I 3 pilastri per il governo dell’economia: l’emissione di denaro, la raccolta fiscale e la spesa pubblica.

di Davide Gionco

 

Da troppo tempo, praticamente da sempre, siamo abituati ad un sistema fiscale complesso, farraginoso, esoso, ingiusto ed opprevviso (le ho dette tutte?…).
Negli ultimi 10 anni di crisi economica sono molte le imprese che sono fallite non per un calo insostenibile delle vendite, ma per un carico fiscale sproporzionato rispetto alla loro capacità contributiva.

Solo a titolo informativo vorremmo ricordare a tutti l’art. 53 della Costituzione:
Tutti sono tenuti a concorrere alle spese pubbliche in ragione della loro capacità contributiva.
Il sistema tributario è informato a criteri di progressività.
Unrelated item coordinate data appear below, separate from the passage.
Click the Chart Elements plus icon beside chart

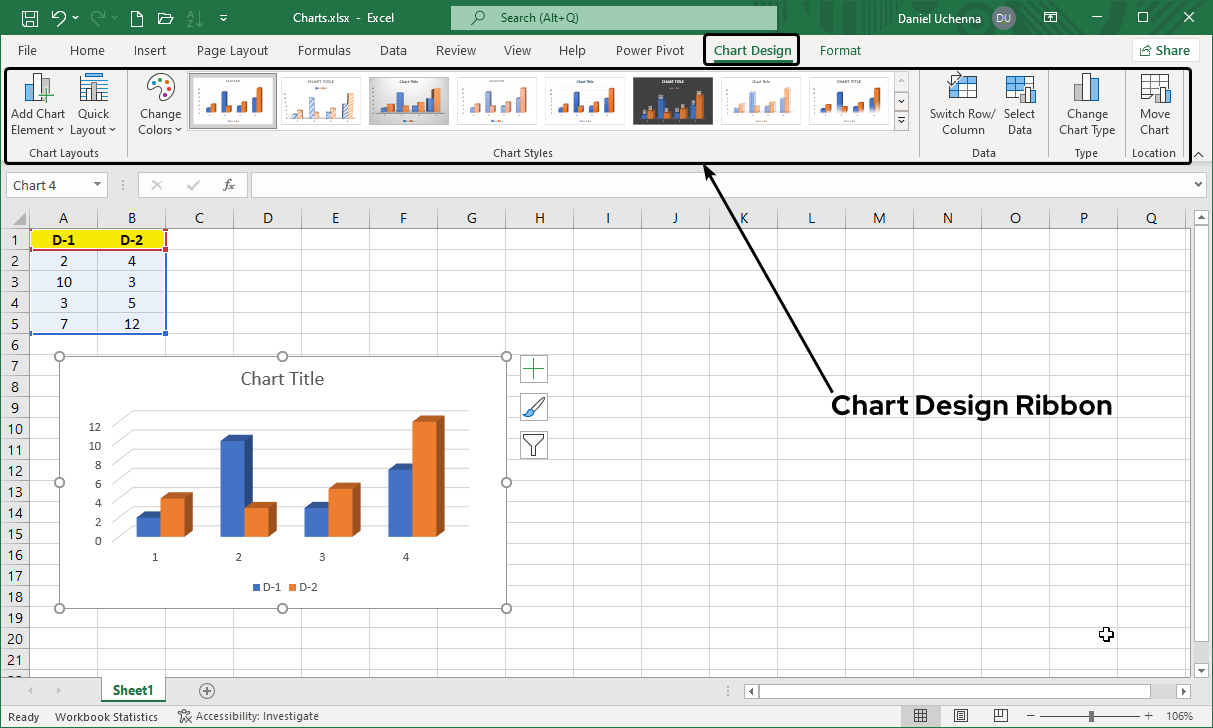click(x=533, y=368)
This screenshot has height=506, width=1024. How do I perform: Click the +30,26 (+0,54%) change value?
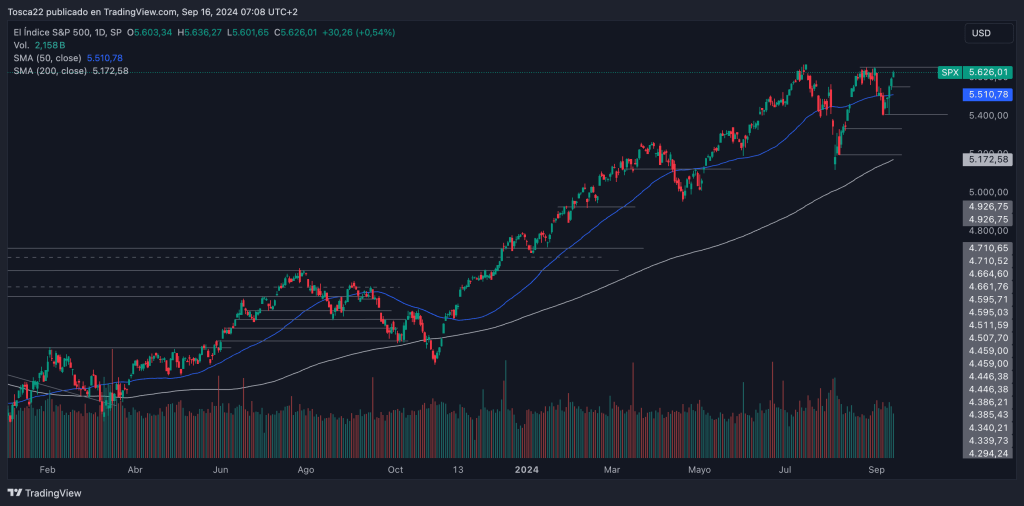tap(362, 33)
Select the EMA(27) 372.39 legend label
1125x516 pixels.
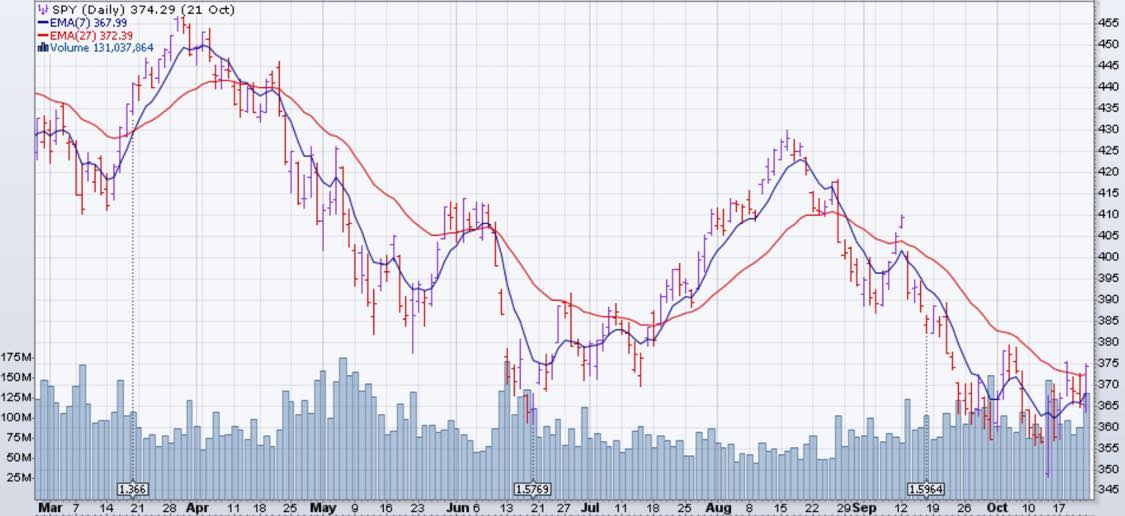click(91, 34)
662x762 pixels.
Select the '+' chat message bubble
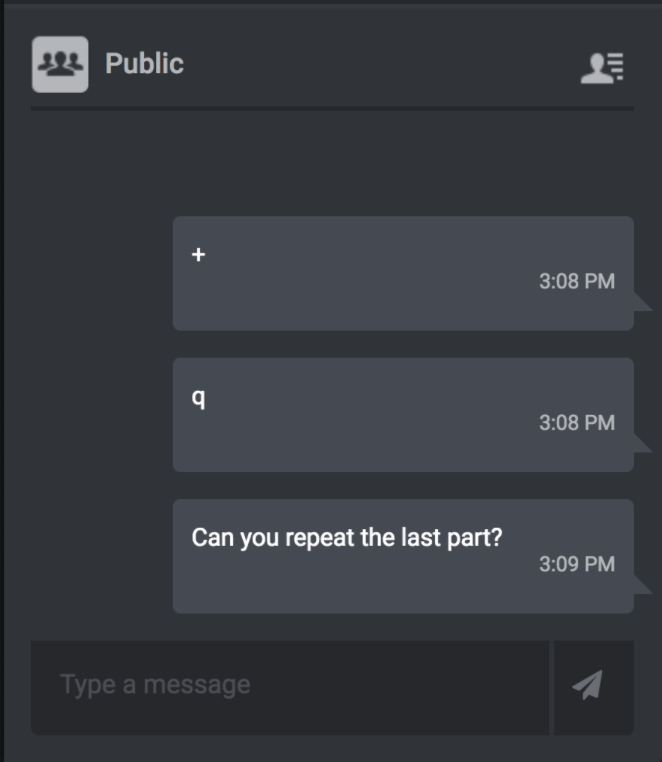(403, 273)
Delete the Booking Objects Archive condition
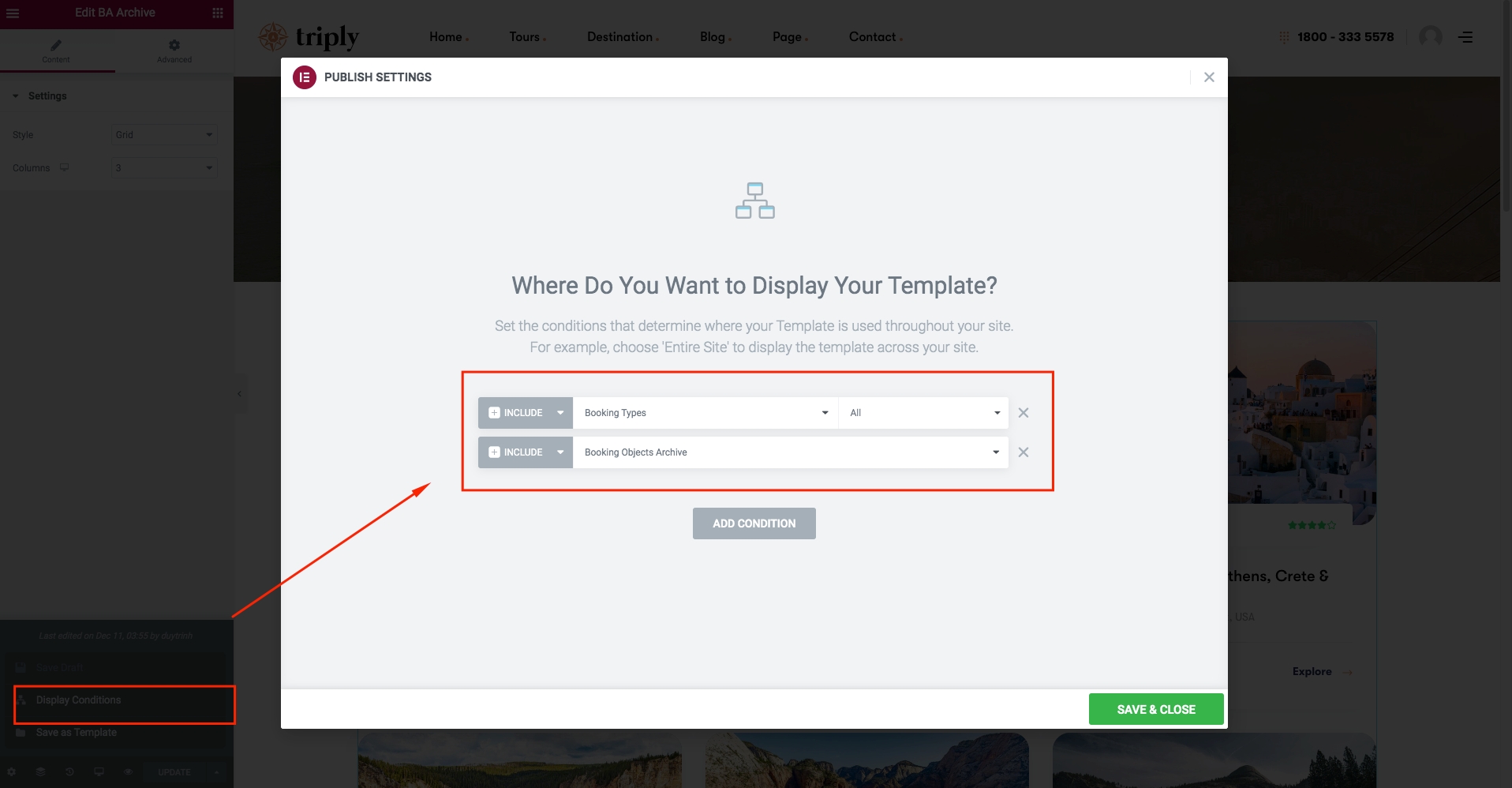This screenshot has height=788, width=1512. [1024, 452]
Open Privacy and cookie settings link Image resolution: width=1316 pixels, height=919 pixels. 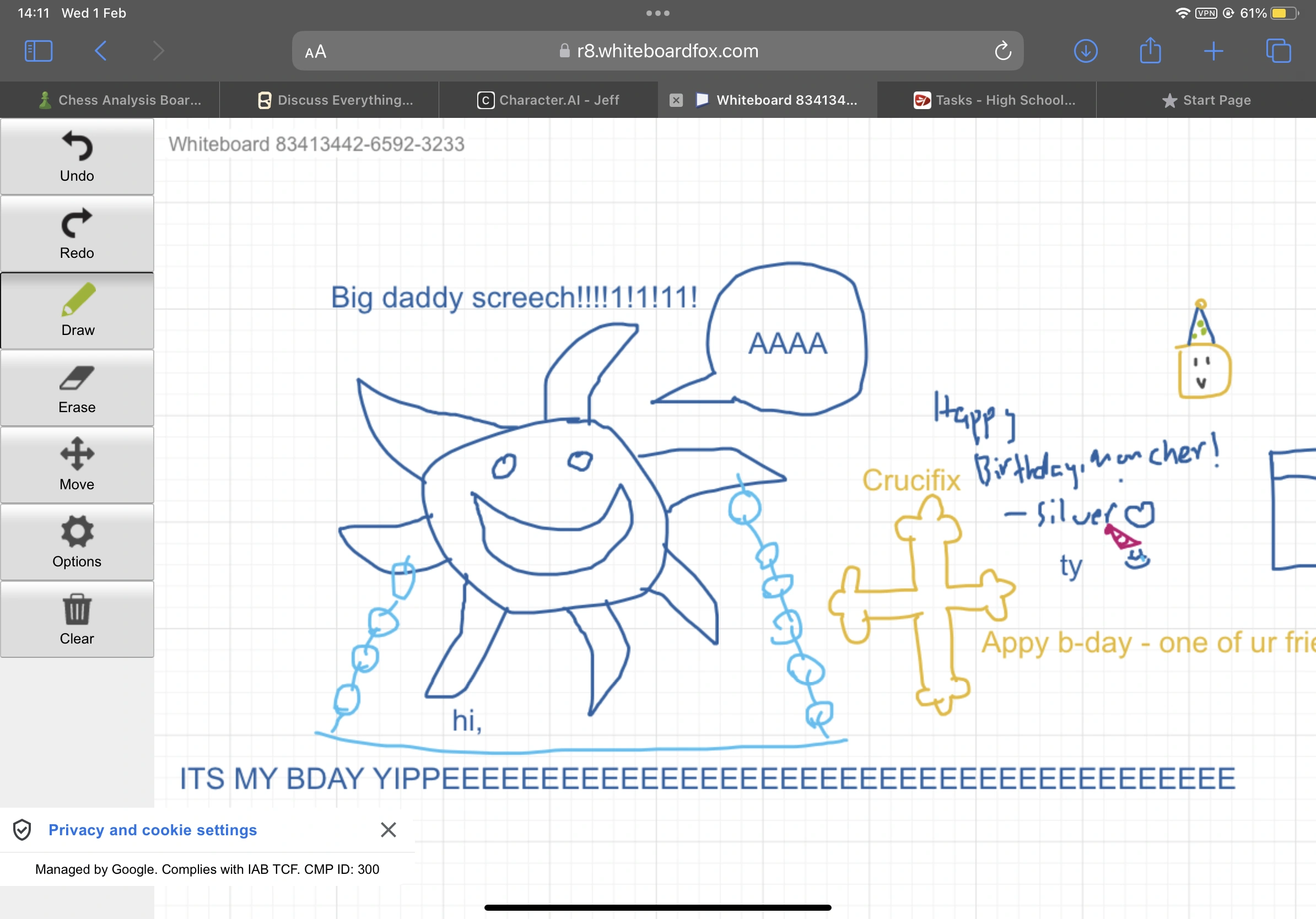[153, 830]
Quando la pressione fiscale è insostenibile, al punto da portare al fallimento un’impresa che produce ricchezza reale e garantisce posti di lavoro, siamo chiaramente al di fuori della Costituzione. Ancora di più quando a questo si aggiungono dei mancati pagamenti da parte dello stato.
Viene da chiedersi dove sia la Corte Costituzionale, tanto solerte quando si tratta di difendere i diritti acquisiti (vitalizi da migliaia di euro al mese) per gli ex parlamentari, quando ripetute e gravissime violazioni della Costituzione riducono degli onesti lavoratori in povertà.

 

L’origine del denaro

L’origine del denaro è qualcosa che c’entra molto con la tassazione.
Se lo Stato avesse la “macchina che stampa i soldi”, non avrebbe bisogno di chiederci soldi per pagare i servizi pubblici.

Che cosa vietava a Totò e Peppino di stampare da soli banconote e metterle in circolazione?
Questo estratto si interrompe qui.